Why Not? A Fair Question

The Toy Department Catching Up With Mike Devereaux

Acrobatic Center Fielder Is Still Asked About Disputed Walk-off Homer In 1989

August 26, 2009|By Mike Klingaman | Mike Klingaman,mike.klingaman@baltsun.com

He hit the first Orioles home run in Camden Yards history in 1992, but that poke is long forgotten. What Baltimore fondly recalls of Mike Devereaux is his game-winning homer in the summer of 1989 during the Orioles' improbable push for the American League East pennant.

By the All-Star break, those Birds seemed a team of destiny, a ragtag bunch that could do no wrong. Devereaux proved that. On July 15, in a game fixed in the minds of Orioles fans, the rookie slammed a walk-off two-run homer that curled around the left-field foul pole at Memorial Stadium and gave the home team an 11-9 comeback victory over the California Angels.

If ever a moment defined a season, that was it.

Devereaux's hit triggered celebrations among the 47,000 fans at Memorial Stadium and howls of protest from the Angels, who claimed the ball was foul. For days, TV showed replays of the homer. Fair or foul? Twenty years later, it's still the question most often asked of Devereaux when he returns to Baltimore.
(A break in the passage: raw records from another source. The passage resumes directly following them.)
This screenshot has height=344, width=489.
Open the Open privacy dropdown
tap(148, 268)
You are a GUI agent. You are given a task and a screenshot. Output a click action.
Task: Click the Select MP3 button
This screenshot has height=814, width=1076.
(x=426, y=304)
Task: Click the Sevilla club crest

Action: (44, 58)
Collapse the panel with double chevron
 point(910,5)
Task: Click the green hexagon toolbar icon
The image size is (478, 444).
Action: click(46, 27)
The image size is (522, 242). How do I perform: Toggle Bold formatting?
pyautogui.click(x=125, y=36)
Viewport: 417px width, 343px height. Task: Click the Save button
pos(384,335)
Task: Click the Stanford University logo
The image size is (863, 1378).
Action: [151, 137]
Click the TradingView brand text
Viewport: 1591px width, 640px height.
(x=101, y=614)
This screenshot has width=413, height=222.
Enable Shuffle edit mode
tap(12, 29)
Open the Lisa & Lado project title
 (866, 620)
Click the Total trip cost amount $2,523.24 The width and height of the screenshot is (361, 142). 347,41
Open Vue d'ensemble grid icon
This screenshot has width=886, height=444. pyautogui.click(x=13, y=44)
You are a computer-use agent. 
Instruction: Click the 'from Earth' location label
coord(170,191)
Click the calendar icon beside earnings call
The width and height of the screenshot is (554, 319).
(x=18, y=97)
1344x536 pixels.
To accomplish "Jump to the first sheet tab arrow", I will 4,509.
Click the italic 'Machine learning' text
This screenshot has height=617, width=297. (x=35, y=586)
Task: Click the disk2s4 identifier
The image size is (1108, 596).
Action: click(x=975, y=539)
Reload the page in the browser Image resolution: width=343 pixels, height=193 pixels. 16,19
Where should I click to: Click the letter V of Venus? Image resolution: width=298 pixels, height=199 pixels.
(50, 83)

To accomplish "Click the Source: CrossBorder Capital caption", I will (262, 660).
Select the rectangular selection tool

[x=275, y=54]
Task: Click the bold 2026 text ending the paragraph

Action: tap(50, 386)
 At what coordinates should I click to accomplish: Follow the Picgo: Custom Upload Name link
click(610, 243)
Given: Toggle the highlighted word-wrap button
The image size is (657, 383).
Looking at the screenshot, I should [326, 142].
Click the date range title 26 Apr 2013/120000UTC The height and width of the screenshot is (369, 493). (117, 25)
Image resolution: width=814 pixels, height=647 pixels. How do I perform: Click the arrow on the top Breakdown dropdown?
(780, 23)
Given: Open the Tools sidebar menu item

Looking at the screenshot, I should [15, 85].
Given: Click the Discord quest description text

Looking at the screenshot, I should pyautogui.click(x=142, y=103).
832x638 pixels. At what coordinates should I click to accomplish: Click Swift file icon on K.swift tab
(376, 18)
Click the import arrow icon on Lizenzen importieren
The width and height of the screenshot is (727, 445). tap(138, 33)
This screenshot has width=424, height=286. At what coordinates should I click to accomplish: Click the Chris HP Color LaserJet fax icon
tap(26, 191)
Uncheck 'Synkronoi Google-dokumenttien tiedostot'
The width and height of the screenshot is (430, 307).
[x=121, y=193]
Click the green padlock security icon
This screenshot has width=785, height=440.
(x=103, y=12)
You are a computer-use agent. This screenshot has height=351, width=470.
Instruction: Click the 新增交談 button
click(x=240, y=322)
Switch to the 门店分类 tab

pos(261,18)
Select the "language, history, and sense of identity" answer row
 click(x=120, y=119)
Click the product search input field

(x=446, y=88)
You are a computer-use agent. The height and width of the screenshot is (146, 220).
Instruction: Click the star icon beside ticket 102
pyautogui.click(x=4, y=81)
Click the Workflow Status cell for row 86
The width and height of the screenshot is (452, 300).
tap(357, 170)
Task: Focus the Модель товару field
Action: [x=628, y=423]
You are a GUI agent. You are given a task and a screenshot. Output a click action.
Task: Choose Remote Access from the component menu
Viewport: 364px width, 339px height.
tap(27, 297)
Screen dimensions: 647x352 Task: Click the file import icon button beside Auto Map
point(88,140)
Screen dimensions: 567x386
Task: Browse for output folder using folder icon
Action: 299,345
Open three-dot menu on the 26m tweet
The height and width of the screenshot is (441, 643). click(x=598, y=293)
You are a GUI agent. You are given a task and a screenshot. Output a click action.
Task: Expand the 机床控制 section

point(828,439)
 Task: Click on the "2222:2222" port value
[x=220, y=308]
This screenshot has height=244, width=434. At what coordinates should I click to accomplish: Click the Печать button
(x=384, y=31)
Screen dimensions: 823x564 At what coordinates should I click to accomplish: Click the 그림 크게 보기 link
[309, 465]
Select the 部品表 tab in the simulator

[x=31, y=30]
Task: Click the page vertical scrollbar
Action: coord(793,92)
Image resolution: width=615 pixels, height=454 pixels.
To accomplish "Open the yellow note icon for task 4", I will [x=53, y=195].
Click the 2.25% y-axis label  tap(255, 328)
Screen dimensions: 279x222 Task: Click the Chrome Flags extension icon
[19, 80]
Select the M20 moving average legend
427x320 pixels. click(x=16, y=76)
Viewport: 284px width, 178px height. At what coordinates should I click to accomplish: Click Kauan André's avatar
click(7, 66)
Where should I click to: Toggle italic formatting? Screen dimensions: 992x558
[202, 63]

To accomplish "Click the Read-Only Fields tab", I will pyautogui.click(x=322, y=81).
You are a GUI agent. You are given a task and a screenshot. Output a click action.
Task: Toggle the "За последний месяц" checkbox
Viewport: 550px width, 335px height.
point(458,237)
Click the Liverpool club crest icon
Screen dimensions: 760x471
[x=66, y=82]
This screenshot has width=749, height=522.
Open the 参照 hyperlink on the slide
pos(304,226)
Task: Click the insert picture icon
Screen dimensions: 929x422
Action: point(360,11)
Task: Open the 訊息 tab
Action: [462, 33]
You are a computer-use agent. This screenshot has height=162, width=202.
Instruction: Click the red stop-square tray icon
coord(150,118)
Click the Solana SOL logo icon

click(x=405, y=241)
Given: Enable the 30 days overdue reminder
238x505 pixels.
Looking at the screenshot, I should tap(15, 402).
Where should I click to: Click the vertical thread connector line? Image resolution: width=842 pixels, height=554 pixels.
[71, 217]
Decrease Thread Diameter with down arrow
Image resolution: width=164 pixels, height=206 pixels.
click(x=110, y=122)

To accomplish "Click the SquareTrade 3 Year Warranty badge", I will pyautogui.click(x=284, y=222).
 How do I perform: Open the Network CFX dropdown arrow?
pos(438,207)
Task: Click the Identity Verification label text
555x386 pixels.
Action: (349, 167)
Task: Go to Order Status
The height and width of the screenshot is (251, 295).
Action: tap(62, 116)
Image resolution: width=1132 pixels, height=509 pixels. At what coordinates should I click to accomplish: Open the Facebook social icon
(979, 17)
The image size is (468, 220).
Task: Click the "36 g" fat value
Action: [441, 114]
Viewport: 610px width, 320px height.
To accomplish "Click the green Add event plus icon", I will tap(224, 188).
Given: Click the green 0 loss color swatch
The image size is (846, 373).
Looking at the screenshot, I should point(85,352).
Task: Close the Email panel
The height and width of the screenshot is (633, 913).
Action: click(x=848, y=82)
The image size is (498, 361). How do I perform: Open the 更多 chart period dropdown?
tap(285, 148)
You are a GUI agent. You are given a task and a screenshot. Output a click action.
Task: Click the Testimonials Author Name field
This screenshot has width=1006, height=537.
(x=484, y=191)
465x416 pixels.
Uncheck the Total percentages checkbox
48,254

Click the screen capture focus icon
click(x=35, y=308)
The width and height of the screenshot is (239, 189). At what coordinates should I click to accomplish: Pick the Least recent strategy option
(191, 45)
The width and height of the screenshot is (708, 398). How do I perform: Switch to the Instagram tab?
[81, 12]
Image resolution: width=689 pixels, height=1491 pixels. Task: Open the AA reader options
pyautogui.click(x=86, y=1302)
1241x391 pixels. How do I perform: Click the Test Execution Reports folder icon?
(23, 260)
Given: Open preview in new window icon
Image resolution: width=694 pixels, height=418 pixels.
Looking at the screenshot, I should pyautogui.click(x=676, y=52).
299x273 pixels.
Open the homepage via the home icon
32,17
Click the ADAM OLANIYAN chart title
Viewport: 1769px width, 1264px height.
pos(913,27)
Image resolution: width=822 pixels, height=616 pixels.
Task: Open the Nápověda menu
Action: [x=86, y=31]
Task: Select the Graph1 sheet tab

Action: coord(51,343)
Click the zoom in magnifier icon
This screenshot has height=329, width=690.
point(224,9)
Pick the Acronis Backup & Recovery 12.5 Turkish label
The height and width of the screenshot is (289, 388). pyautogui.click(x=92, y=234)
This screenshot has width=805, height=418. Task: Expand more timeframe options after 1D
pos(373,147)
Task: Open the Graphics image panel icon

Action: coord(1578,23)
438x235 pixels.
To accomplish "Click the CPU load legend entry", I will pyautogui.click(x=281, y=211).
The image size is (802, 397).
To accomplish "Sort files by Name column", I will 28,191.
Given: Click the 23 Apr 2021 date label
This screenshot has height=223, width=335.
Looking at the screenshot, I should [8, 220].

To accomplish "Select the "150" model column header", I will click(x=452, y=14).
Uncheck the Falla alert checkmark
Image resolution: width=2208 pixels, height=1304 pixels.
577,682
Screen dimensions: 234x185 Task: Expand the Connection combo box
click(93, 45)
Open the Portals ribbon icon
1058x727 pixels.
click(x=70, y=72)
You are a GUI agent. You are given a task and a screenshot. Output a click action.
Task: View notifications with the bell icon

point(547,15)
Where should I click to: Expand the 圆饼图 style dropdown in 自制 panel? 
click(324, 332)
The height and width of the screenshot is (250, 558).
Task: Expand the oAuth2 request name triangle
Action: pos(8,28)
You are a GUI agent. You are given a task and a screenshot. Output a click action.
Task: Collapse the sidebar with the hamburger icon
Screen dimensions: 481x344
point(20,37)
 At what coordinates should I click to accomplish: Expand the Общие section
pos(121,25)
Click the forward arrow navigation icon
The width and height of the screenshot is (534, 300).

His answer? "Every time I check the record book, it says 'fair,' " said Devereaux, 46, of Woodstock, Ga. "I hit it hard, and I watched it as long as I could. I knew it was close."

How close? Devereaux laughed.

"Check the foul pole," he said of the marker, since moved to Camden Yards. "The scuff mark is probably still on it."

The '89 Orioles fell short of the playoffs, but Devereaux had earned his keep. For much of his seven years here, he owned center field, robbing hitters with crowd-pleasing catches. One night he would make an over-the-shoulder grab, Willie Mays-style. The next he would leap over the fence to save a home run, then trot off the field nonchalantly.

"I was never one to showboat, to hold the ball in the air and scream, 'I got it! I got it!' " Devereaux said.

He carried the Orioles in 1992 with a team-leading 24 homers and 107 RBIs while batting .520 with the bases loaded. An All-Star, he placed seventh in balloting for AL Most Valuable Player.

"It all came together that year," he said. "I batted second and with Cal [Ripken] hitting behind me, I got all of those good pitches."

His black bat was Devereaux's trademark. Its color, he said, made his swing more difficult for rival outfielders to see.

Beaned by a pitch in 1994 - the ball cut his cheek nearly all the way through - he fell into a slump and lost favor with the club. A free agent, he signed with the Chicago White Sox but was dealt to Atlanta in time to help the Braves win the 1995 World Series. Clutch hits in the playoffs earned Devereaux the National League Championship Series MVP award.

Re-signed by the Orioles, he played a subpar season, then moved on again and retired, reluctantly, two years later at age 35.

"I loved the game," he said. "I wish I could have been in it longer."

Divorced and the father of two, Devereaux lives near Atlanta and runs a private instructional baseball program for kids from 6 to 18. At 208 pounds, he's close to his playing weight and shows no ill effects from a lifetime of crashing into outfield walls.

"I'm still in one piece. I've been blessed," he said.

He may live in Dixie and wear a Braves World Series ring, but Devereaux said he will never forget his Baltimore ties.

"The people were the greatest," he said. "They cheered me in the good times and booed me when they had to. Every time I come back there, the fans recall things that I don't even remember."

At Camden Yards to sign autographs earlier this month, he took in a few Orioles games - against the Angels, no less - and was struck by the number of empty seats.

"I only played there when the place was sold out," Devereaux said. "It looks kind of weird right now."